An exploration of the heart of the Christian faith from the Gothic Revival

Some architects of the Gothic Revival are particularly associated with an individual stained glass artist. One such was William Butterfield (1814-1900), whose name will be forever associated with All Saints, Margaret Street in London, and the chapel of Keble College, Oxford. His best-known work in Wales is St Augustine’s, Penarth (1865-6), built at the expense of the same Baroness Windsor who five years earlier had commissioned Street to rebuild the church at St Fagans. It is here at Penarth, and at a much less well-known church, St Peter’s, Elerch, that this close collaboration between architect and artist is well exemplified.

Butterfield, as Martin Harrison noted,(1) had ‘strong, even dogmatic ideas…about stained glass’, and could be dictatorial, often interfering in the design process. It was this propensity which brought initially conflict and finally breakdown into his relationship with Hardmans which had begun well in 1849. About 1860, however, he began a collaboration with Alexander Gibbs (1832-86) which was less fraught, as the younger Gibbs was more content to act as ‘the faithful interpreter of Butterfield’s wishes’ and, it would seem, accept the architect’s ‘very specific guidelines’.(2)

Photograph of the Church of St Peter, Elerch.
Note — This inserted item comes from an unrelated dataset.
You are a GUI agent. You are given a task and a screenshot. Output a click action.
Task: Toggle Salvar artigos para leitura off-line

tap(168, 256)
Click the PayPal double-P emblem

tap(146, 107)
At Elerch in Ceredigion Butterfield was, between 1865-8, working on a commission for a new church for the Revd Lewis Gilbertson, the Tractarian vicar of Llangorwen, where he had already provided a new west front and porch for H J Underwood’s simple, First Pointed, design of 1839. Butterfield’s design for Gilbertson’s new church at Elerch is a tribute to his skill, and a sympathetic response to a difficult site.(3) Neither inside nor out does he make use of the polychrome brickwork with which he is usually associated, and which he was deploying at exactly the same time at St Augustine’s, Penarth. The pocket of the Revd Lewis Gilbertson, though deep, was not as inexhaustible as that of Baroness Windsor. At Elerch Butterfield relies – very successfully – on ‘carefully related geometric shapes, each smaller element carrying the horizontal line a step higher in a controlled rhythm’.(4) At the completion of the work in 1868 Alexander Gibbs provided the stained glass for the three lancets in the east wall of the sanctuary. Given his somewhat subordinate role in the design process, we can be confident that the composition very closely reflects Butterfield’s wishes, and the window is an excellent example of their collaboration.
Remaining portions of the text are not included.